Nachdem wir nun die erforderlichen Methoden implementiert haben, können wir den benutzerdefinierten Agenten in und aus einem JSON-Format laden und entladen und dann den Agenten aus dem JSON-Format laden.

Hinweis: Sie sollten die Klassenvariable component_provider_override auf den vollständigen Pfad des Moduls setzen, das die benutzerdefinierte Agentenklasse enthält (z. B. (mypackage.agents.GeminiAssistantAgent)). Dies wird von der Methode load_component verwendet, um zu bestimmen, wie die Klasse instanziiert wird.

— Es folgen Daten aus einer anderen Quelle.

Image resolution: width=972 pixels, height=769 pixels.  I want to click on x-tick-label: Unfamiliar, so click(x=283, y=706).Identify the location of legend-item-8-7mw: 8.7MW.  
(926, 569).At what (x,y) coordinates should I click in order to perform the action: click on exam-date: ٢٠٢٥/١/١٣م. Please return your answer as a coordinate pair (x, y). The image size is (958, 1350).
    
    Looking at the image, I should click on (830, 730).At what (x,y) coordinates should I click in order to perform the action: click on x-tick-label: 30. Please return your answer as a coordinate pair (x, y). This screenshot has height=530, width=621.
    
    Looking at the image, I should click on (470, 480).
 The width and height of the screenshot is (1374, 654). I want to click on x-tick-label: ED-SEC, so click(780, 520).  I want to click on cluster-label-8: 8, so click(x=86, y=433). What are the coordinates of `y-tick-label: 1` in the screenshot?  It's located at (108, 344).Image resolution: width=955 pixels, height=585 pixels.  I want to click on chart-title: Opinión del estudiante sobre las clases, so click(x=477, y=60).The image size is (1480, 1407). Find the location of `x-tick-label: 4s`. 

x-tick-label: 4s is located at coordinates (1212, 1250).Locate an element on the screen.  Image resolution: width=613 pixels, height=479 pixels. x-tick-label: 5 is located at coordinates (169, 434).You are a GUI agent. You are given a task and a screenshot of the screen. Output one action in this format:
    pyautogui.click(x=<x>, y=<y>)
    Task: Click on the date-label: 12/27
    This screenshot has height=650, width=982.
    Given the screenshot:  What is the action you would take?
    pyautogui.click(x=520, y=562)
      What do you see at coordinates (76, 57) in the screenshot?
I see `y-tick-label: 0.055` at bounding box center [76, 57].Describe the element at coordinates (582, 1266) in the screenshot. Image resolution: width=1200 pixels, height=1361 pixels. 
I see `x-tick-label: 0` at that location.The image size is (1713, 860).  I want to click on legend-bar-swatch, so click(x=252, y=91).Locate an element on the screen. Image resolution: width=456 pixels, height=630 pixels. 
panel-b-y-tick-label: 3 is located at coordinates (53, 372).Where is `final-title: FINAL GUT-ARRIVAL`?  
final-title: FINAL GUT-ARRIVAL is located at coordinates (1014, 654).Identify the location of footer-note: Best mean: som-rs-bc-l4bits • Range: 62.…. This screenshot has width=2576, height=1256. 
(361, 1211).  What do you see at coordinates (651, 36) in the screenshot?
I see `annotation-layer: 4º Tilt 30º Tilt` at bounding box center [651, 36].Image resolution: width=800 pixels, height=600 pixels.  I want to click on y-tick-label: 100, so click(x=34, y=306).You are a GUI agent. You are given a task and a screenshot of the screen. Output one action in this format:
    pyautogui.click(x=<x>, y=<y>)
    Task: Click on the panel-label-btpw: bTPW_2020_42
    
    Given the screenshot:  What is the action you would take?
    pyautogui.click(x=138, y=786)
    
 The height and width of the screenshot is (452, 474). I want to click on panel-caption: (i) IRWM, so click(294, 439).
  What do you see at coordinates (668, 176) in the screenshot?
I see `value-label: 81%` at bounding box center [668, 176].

gemini_assistant = GeminiAssistantAgent("gemini_assistant")
config = gemini_assistant.dump_component()
print(config.model_dump_json(indent=2))
loaded_agent = GeminiAssistantAgent.load_component(config)
print(loaded_agent)

{
  "provider": "__main__.GeminiAssistantAgent",
  "component_type": "agent",
  "version": 1,
  "component_version": 1,
  "description": null,
  "label": "GeminiAssistantAgent",
  "config": {
    "name": "gemini_assistant",
    "description": "An agent that provides assistance with ability to use tools.",
    "model": "gemini-1.5-flash-002",
    "system_message": "You are a helpful assistant that can respond to messages. Reply with TERMINATE when the task has been completed."
  }
}
<__main__.GeminiAssistantAgent object at 0x11a5c5a90>

Nächste Schritte#

Bisher haben wir gezeigt, wie man benutzerdefinierte Agenten erstellt, benutzerdefinierte Modellclients zu Agenten hinzufügt und benutzerdefinierte Agenten deklarativ macht. Es gibt mehrere Möglichkeiten, wie dieses einfache Beispiel erweitert werden kann:

Erweitern Sie den Gemini-Modellclient, um die Funktionsaufrufe ähnlich wie die Klasse AssistantAgent zu handhaben. https://ai.google.dev/gemini-api/docs/function-calling
Implementieren Sie ein Paket mit einem benutzerdefinierten Agenten und experimentieren Sie mit der Verwendung seines deklarativen Formats in einem Tool wie AutoGen Studio.